Intel’s Stock Rises as Company Considers Strategic Options
(Reuters) – Intel’s shares rose more than 3% in early trading on Friday, following reports that the struggling chipmaker is exploring strategic options, including a potential merger or split. This comes after one of the stock’s worst slumps in decades.
Reports indicate that Intel is collaborating with investment bankers to evaluate various strategies, such as separating its flagship product business from its underperforming manufacturing unit, according to Bloomberg News. Additionally, discussions about possibly scrapping some factory projects are underway.
Intel’s aggressive expansion of chip production sites is central to its turnaround plans, aiming to position itself as a contract manufacturer for other chip firms—a capital-intensive initiative that has impacted its financials significantly.

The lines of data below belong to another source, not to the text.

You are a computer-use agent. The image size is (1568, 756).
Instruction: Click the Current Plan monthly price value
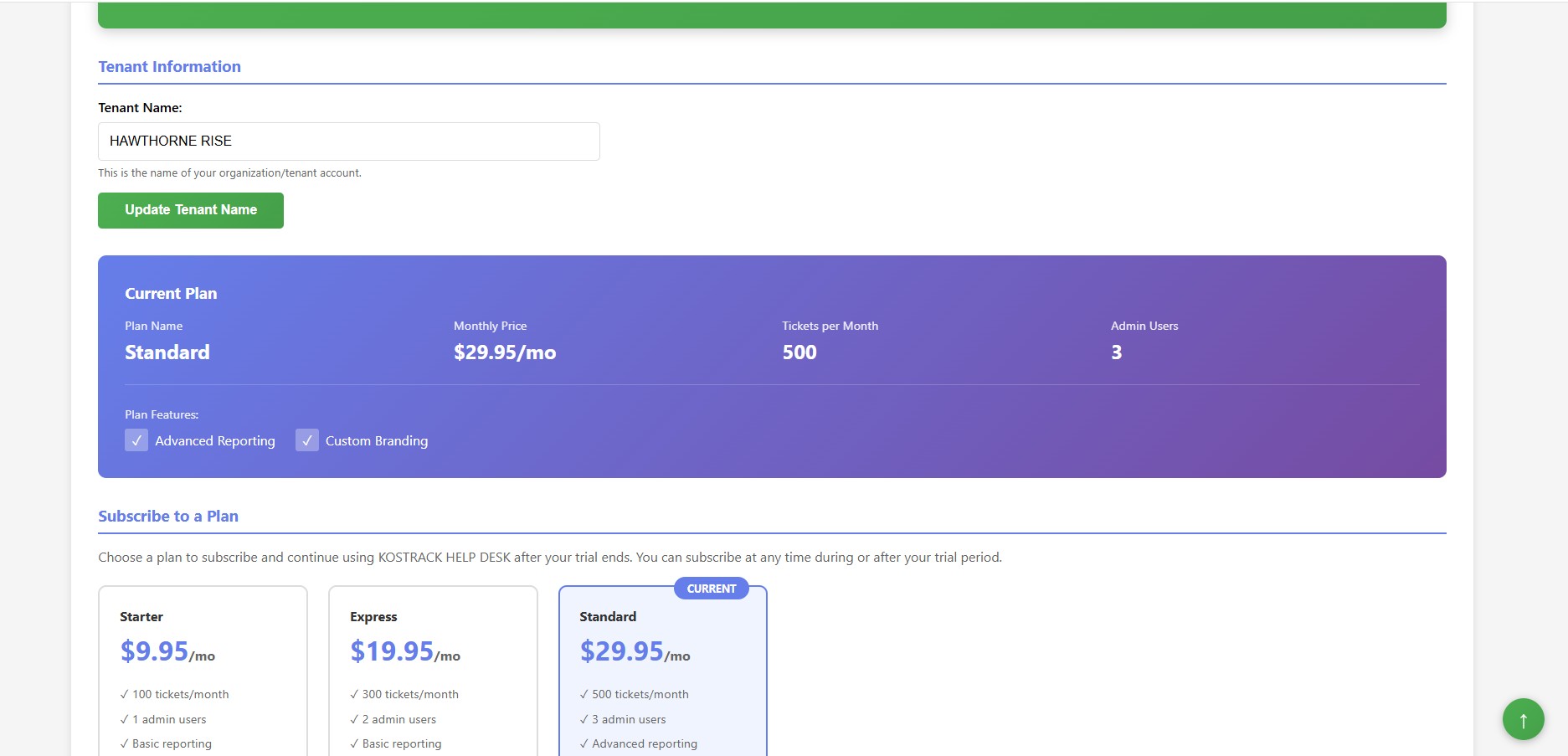(x=504, y=352)
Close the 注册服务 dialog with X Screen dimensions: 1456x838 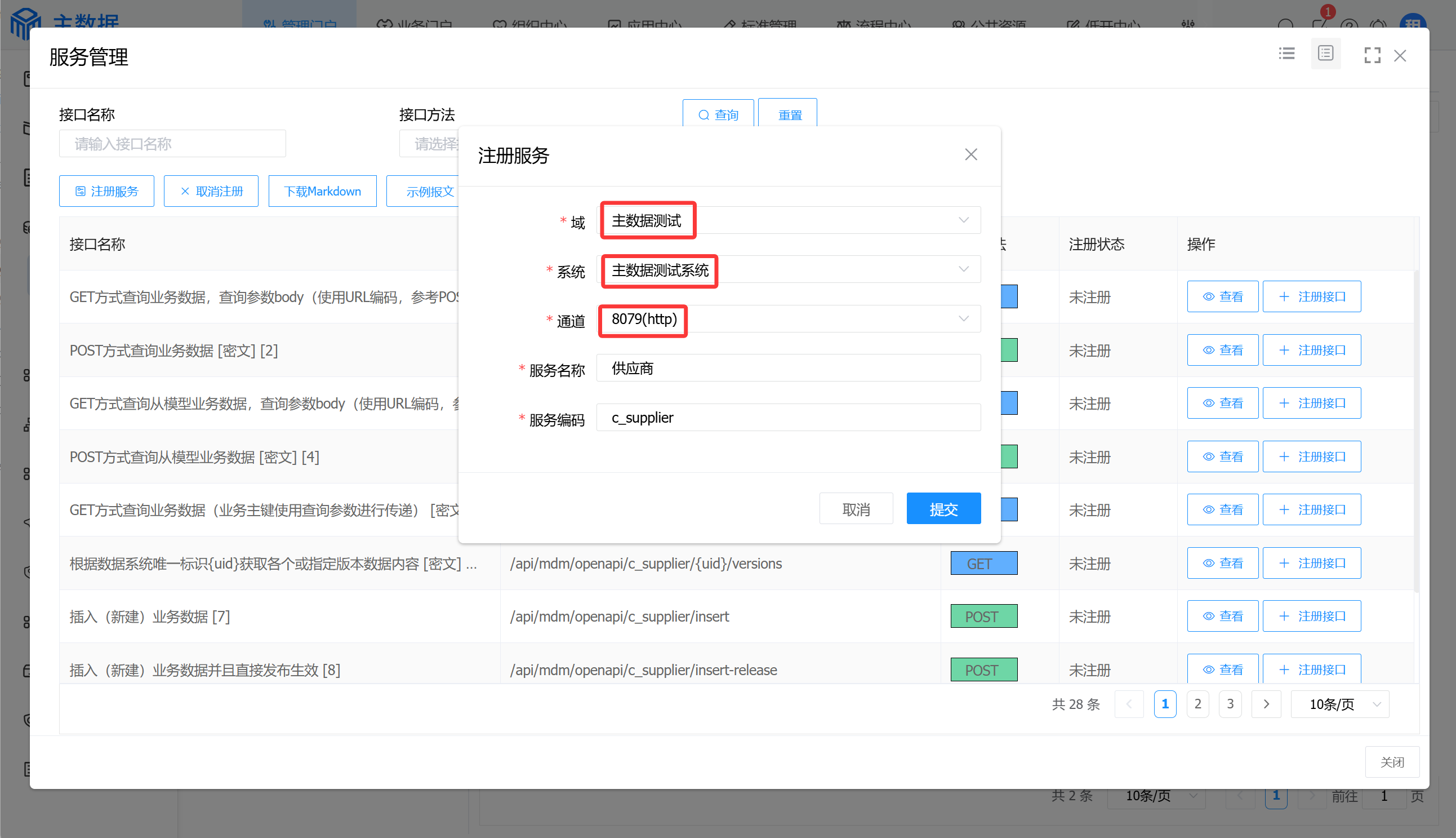970,155
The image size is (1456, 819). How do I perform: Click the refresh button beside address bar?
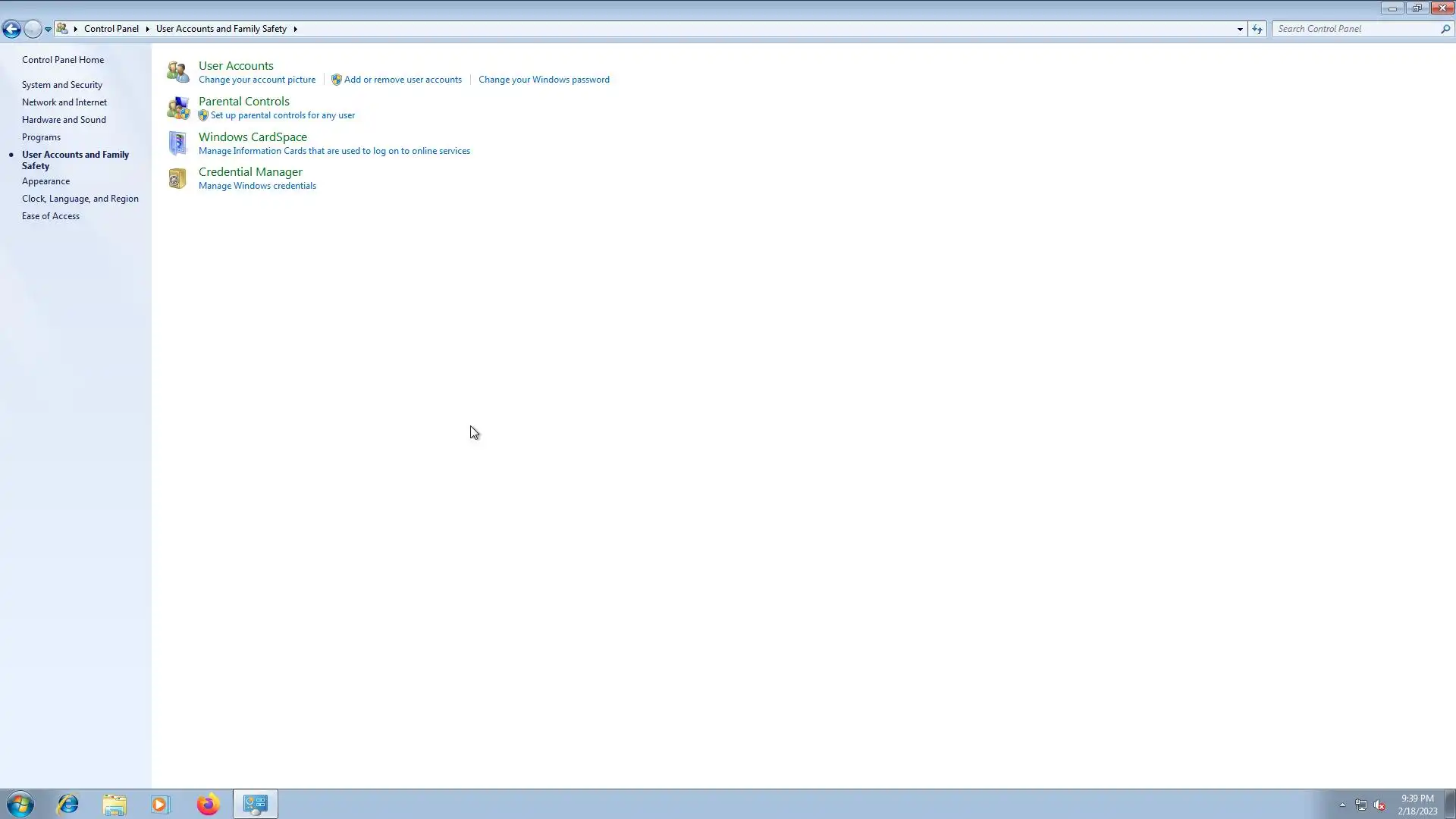tap(1257, 29)

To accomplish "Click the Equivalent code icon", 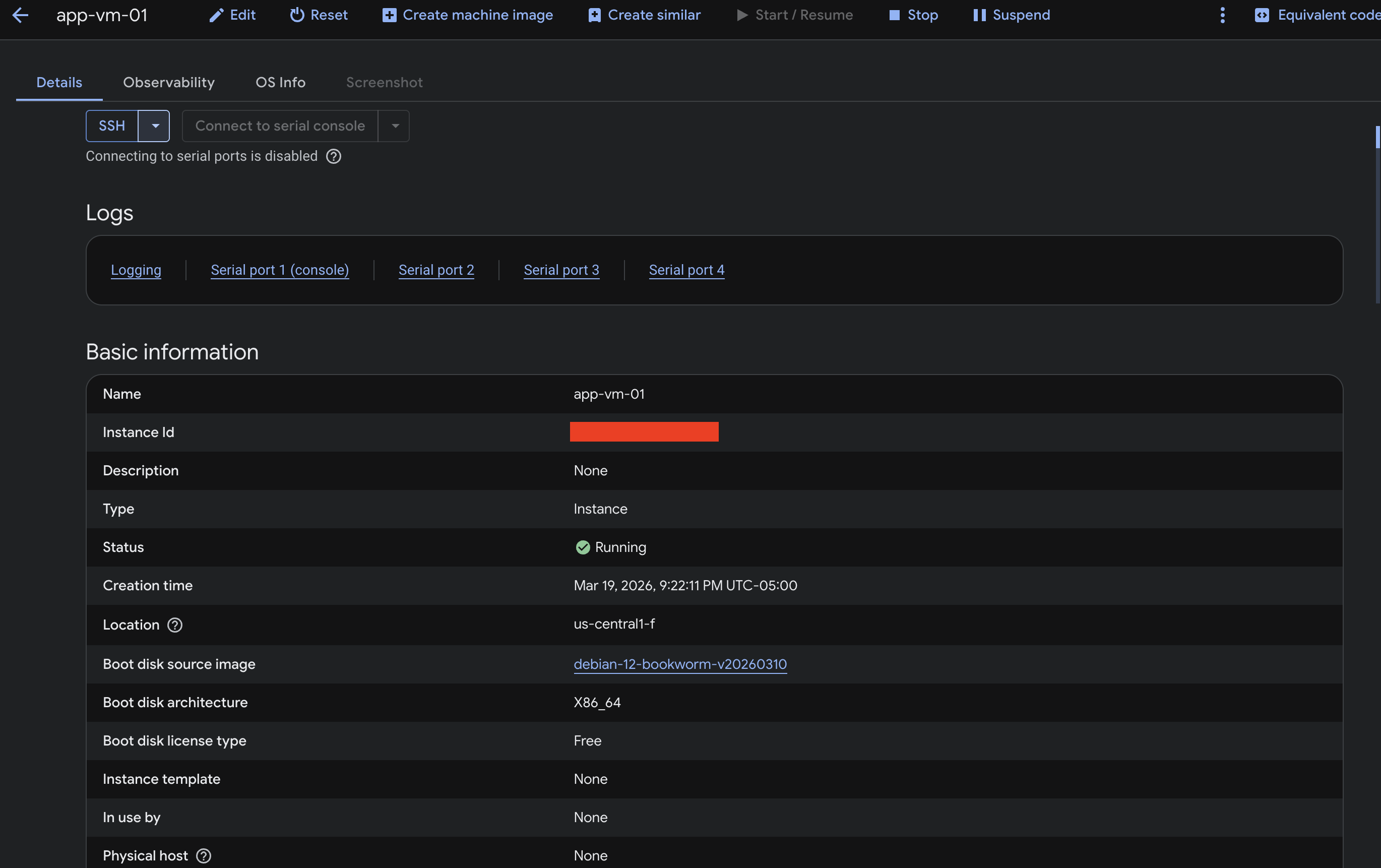I will [x=1262, y=15].
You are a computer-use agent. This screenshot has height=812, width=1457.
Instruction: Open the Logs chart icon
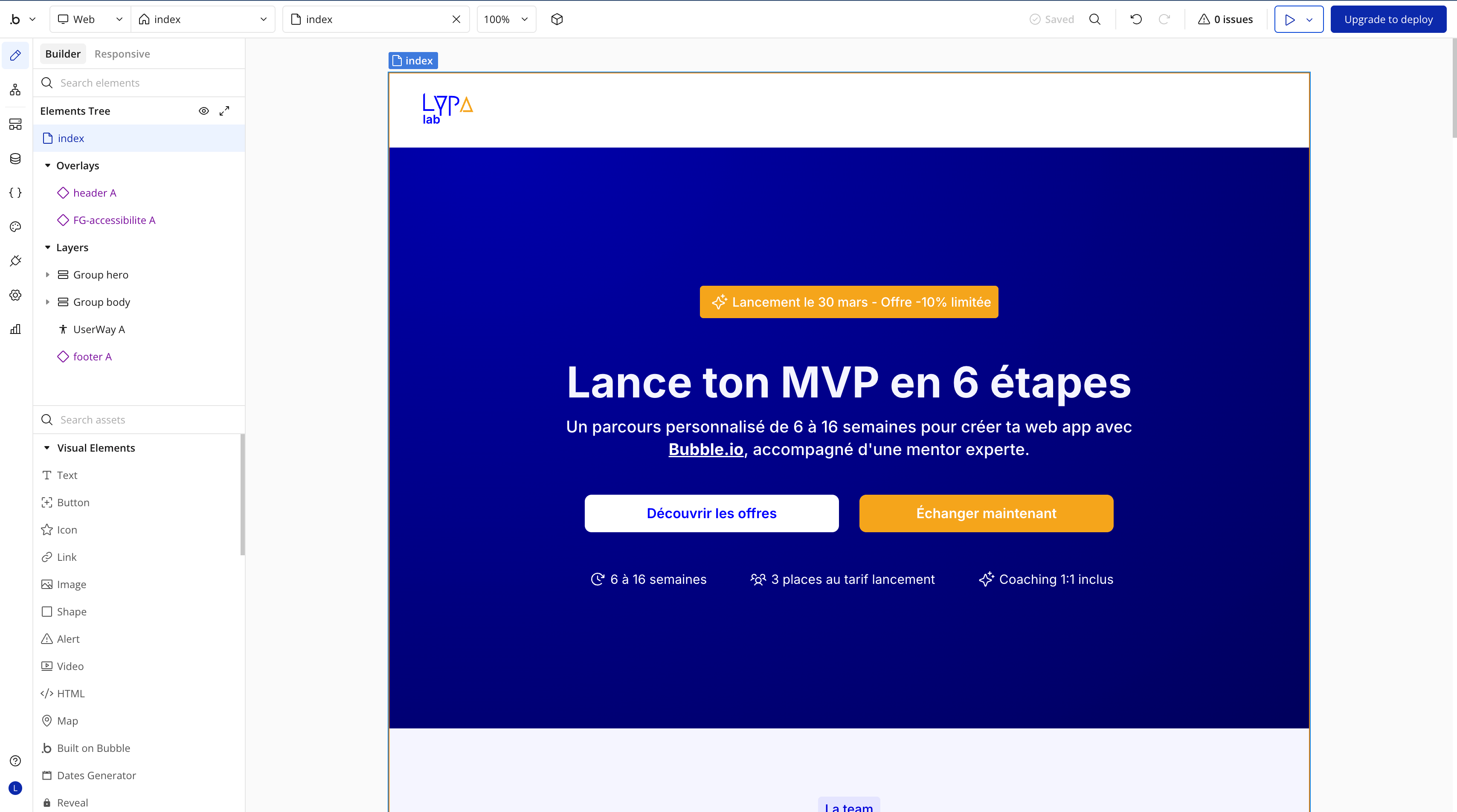click(15, 329)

As a result of these developments, Intel’s market value was set to increase by over $4 billion on Friday, having dipped below $100 billion earlier in August for the first time in thirty years. This report has brought some relief to investors who believe that splitting the business could be an ideal avenue as Intel navigates the AI landscape, where it currently lags behind competitors like Nvidia and AMD.
Year-to-date, Intel’s shares have plummeted about 60%, markedly worse than AMD’s less-than-2% decline, while Nvidia’s shares have more than doubled in value this year.
The downward trend followed a disappointing quarterly report released in August, announcing a pause in dividends and layoffs impacting 15% of its workforce, further torpedoing the stock’s performance.
Currently, Intel’s stock trades at about 24 times expected earnings, contrasted with AMD’s higher ratio of 30.6 and Nvidia’s 33.7 times expected earnings.